Resources for Reflection
The following are some readings & reflections to provide you with inspiration for your growth and healing.
On Grief & Healing
"Pain becomes bearable when we are able to trust that it won't last forever, not when we pretend that it doesn't exist."
— Alla Bozarth-Campbell
God offers us, in our relationsnips, the perfect opportunities for maximal learning, but whether or not we choose to take advantage of those opportunities is completely up to us. If there is no sacred environment for the issues that emerge, unconsciousness-and ultimately pain-will dominate our interactions.
It's helpful to remember that she's known as much pain as you have known, he's as scared as you are, and no one here is perfect. When both people know that, in a conscious moment of shared compassion, our hearts are open. We can turn this deeper acceptance of each other into a disciplined compassion.
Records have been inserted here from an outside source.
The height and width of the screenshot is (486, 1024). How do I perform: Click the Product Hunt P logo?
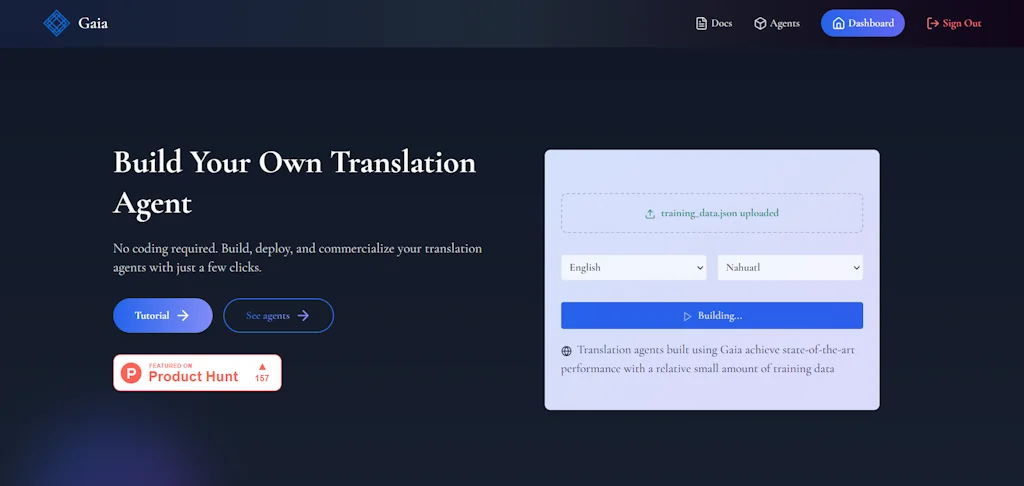[131, 373]
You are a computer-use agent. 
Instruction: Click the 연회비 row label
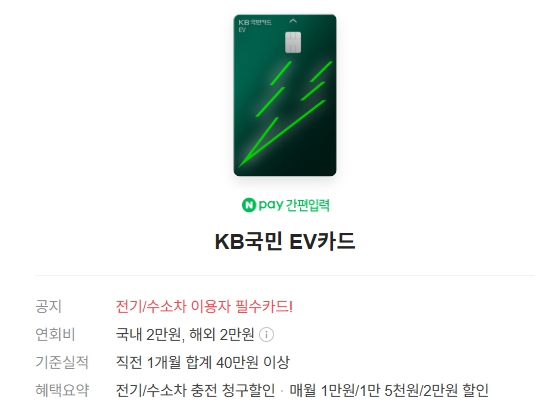point(55,335)
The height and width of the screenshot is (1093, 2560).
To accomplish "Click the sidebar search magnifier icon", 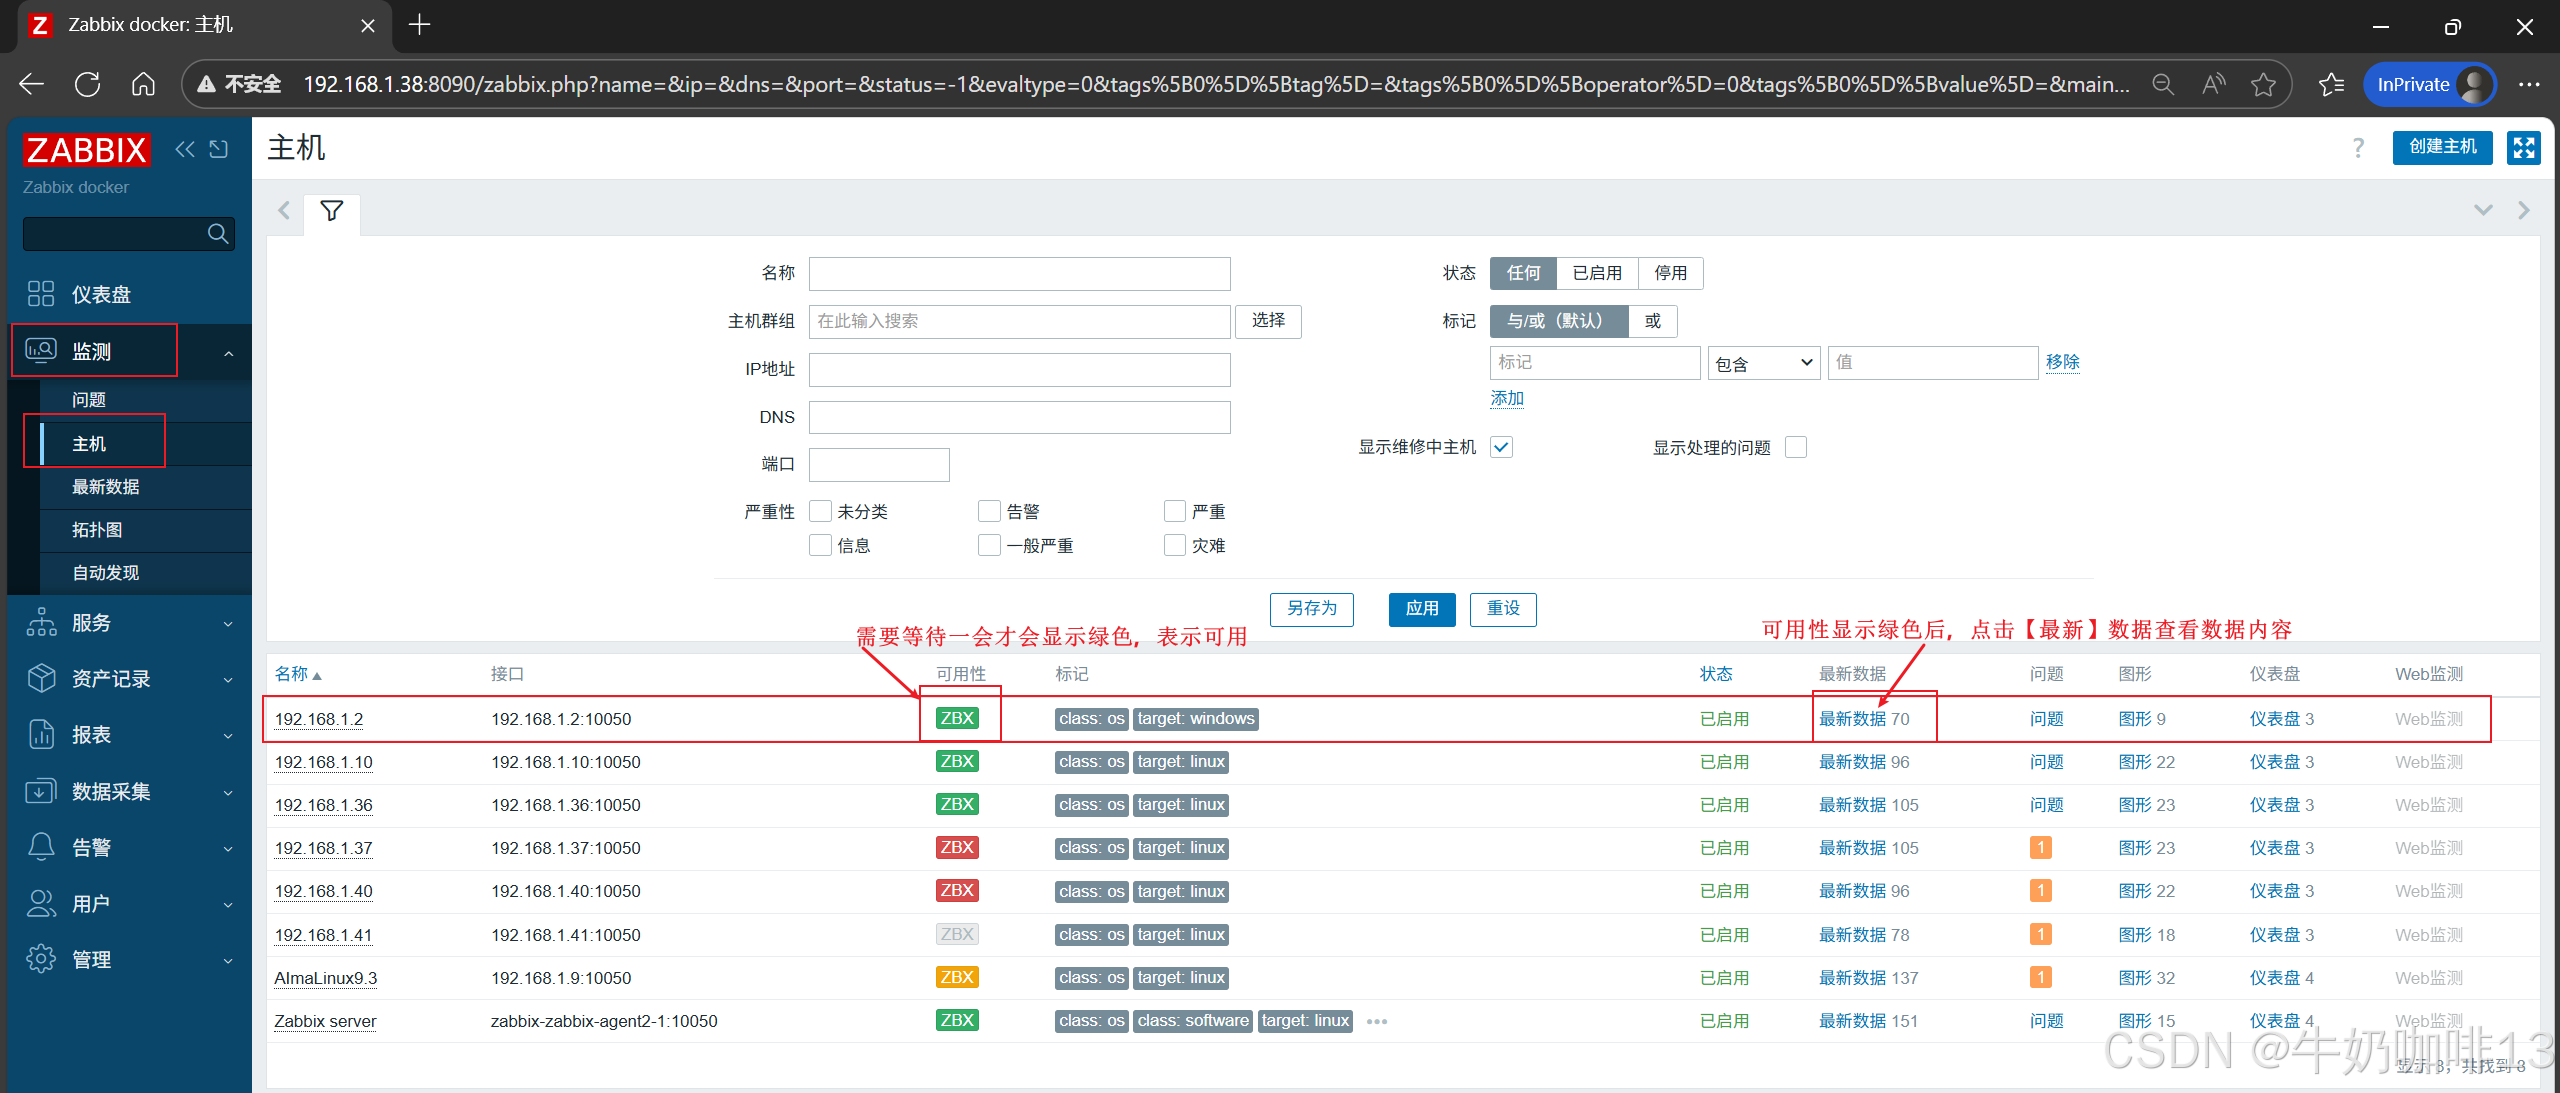I will pyautogui.click(x=217, y=234).
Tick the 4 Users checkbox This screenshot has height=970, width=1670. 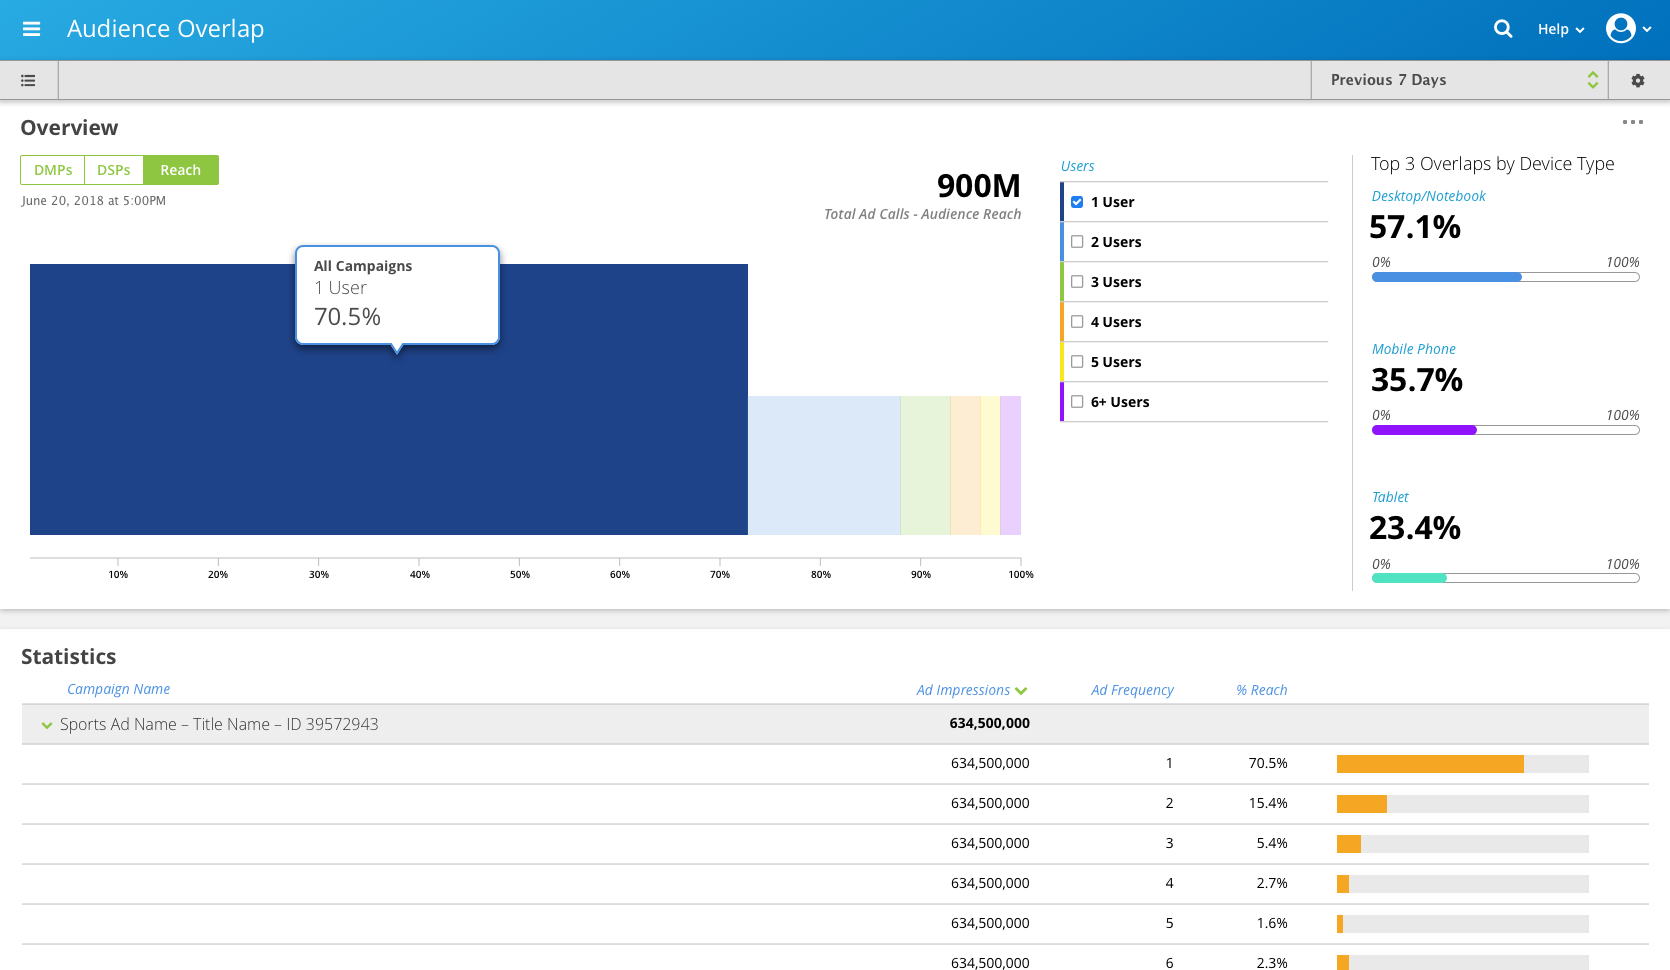pyautogui.click(x=1077, y=322)
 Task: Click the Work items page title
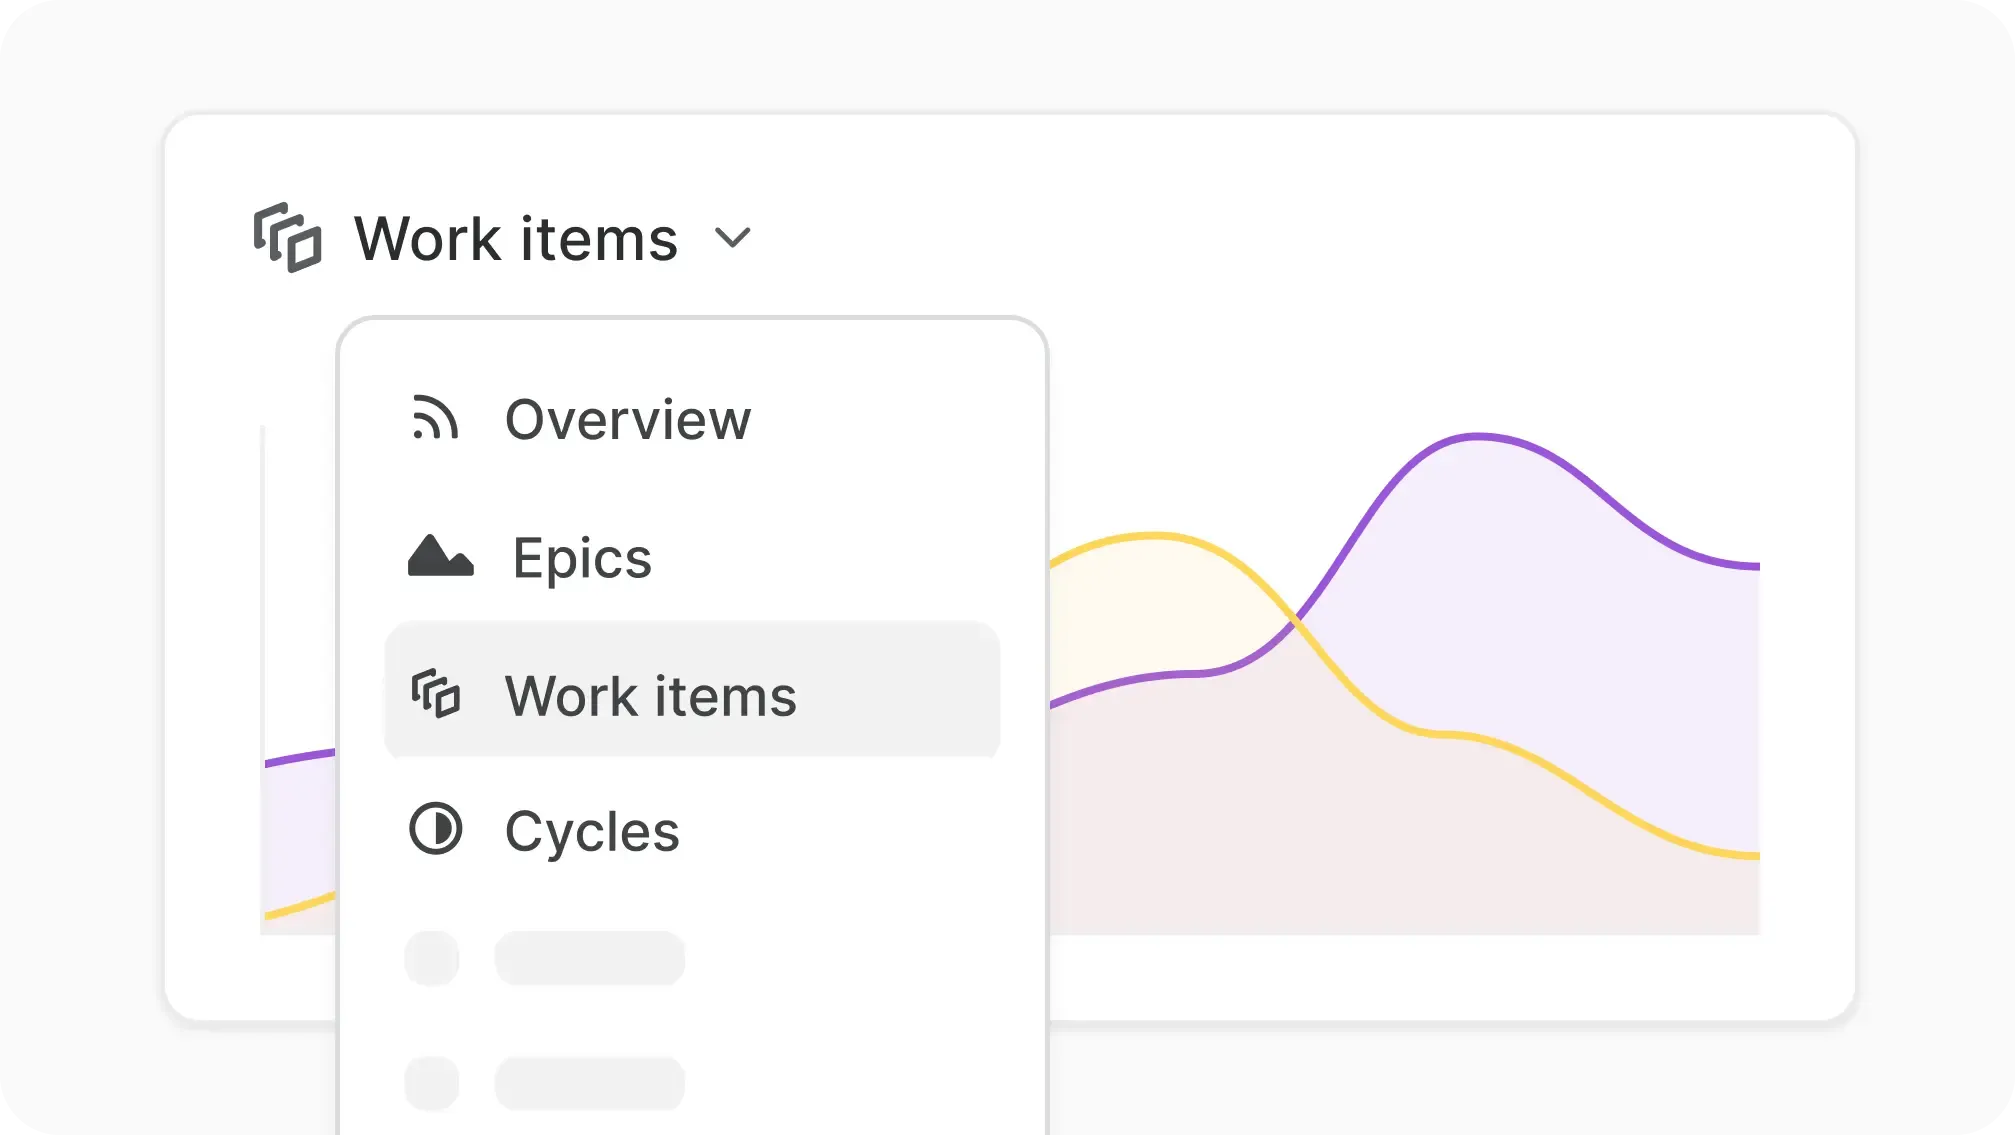pyautogui.click(x=515, y=238)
Until we do that, we will always be tempted to attack, and whenever we attack one another, we are attacking ourselves. I remember saying to someone once, "To attack me is to attack us."
There is, inside all our heads, the ego's rabid attack dog. It is purely vicious toward others and toward ourselves as well. Learning to control that dog, and ultimately to end its life, is the process and purpose of enlightened relationships. - Enchanted Love: The Mystical Power of Intimate Relationship s, by Marianne Williamson
On Marriage and Dating
Leo Buscaglia, in his book, Loving Each Other: The Challenge of Human Relationships , asks respondents to define a loving relationship. Here are a few I find to be thought provoking:
2— "A loving relationship is one in which there is a mutual caring about the growth and progress of each, where possessiveness gives way to offering the other to be his/her own person, where selfishness gives way to selfless giving, sharing and caring, where the lines of communication are kept open, where the good in each is maximized, the bad minimized."
3— "A loving relationship is one in which individuals trust each other enough to become vunerable, secure that the other person won't take advantage. It neither exploits nor takes the other for granted. It involves much communication, much sharing, and much tenderness."